With stronger links in network transport, and high speed travel more available, having servers deployed in multiple geographical locations is now easier than ever. With that in mind, you could ask why you might need a server somewhere other than where you are personally based?

The primary reason a server is located in a specific physical location is due to latency. Latency can be defined as the amount of time it takes for you in one location to send a request to the remote server, and receive a valid response back from it. A lower latency means it takes less time for that request to bounce back from the server, and can be translated very literally into how quickly a server can respond to requests and serve content. As you can probably tell, having as lower latency as possible is not only desirable, but in some cases it’s a requirement. Custom backend systems and VoIP systems for example, rely very heavily on low latency connections to avoid data-loss or voice-garble on data or digital voice communications. The main way to reduce the latency, is to lower the number of device hops between the user and the server. The less physical hops, the lower the latency should be. A shorter physical distance to where the server is located, means less hops.

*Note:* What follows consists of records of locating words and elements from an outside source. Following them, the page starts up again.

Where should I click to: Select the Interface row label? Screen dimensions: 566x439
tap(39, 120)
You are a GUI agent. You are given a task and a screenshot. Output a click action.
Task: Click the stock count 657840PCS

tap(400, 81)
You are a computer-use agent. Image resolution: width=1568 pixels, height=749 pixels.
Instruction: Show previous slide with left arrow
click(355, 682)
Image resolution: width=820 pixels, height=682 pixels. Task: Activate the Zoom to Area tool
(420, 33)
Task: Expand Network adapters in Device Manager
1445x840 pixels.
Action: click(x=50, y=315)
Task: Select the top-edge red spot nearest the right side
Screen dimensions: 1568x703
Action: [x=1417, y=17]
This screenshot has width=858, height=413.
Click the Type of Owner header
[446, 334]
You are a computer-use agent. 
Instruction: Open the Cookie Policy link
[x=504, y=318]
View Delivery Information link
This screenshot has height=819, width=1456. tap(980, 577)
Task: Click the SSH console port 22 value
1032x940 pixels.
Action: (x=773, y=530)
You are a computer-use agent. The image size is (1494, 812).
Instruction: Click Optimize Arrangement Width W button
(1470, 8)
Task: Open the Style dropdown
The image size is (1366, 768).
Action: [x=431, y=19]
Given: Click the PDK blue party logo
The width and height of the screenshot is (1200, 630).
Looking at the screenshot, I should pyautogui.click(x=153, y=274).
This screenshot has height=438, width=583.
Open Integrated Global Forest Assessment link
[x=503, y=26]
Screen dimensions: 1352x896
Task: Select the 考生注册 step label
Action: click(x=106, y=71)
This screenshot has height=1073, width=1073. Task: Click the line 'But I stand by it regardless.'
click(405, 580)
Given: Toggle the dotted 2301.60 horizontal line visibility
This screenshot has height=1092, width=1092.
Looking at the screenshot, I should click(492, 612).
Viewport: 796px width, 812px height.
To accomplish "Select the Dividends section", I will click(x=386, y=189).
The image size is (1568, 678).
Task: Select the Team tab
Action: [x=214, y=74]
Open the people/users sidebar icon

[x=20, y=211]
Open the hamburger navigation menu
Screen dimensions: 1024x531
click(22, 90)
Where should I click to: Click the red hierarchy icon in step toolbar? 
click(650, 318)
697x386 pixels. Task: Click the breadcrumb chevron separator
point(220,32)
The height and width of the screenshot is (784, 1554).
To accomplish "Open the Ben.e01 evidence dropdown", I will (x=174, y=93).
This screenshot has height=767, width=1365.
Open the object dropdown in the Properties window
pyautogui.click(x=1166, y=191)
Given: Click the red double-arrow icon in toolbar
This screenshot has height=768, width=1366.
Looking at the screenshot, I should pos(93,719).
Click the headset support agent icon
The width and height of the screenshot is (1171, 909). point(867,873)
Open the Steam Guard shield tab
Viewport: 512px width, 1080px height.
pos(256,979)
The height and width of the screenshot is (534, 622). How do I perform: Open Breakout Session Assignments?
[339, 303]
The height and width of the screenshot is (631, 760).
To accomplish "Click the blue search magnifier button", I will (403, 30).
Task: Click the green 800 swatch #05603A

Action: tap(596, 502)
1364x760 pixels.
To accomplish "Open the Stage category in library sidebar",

If your users are located in Germany for example, it may be best to position your server in a Germany-based datacentre, even though you as the administrator may very well be based in the US or the UK

Another key reason why geographical server location might be important is that of SEO, and localised results or biasing. If you are targeting a product or service at a certain geographical demographic, key search engines such as Google and Bing will add considerable weight to your listings in certain areas if the content being served is physically located in the same area (or at least the same country).

Our Datacentres..

We have datacentres in the US (New York), Germany (Frankfurt) and in the UK (Kent). These locations were chosen primarily for their strong global core network links. Overall speed and availability of interconnects to different transit providers are the main reasons for us creating our point of presence in these countries.

We perfectly placed to sculpt and provide extremely low latency routes for clients in most of mainland Europe, through the use of our Frankfurt presence, but also through the use of dedicated Layer 2 links between our UK and US facilities means we can offer extremely direct and efficient routes across the Atlantic Ocean. This lends itself very nicely to failover applications, something we pride ourselves on providing to clients.

With the technical talk out of the way, we also chose these locations as they are nicely spaced out geographically. We can provide services locally to many areas of the globe, and due to the physical distance between them all, even in the event of a nationwide network connectivity problem, only a small part of our network would ever be affected.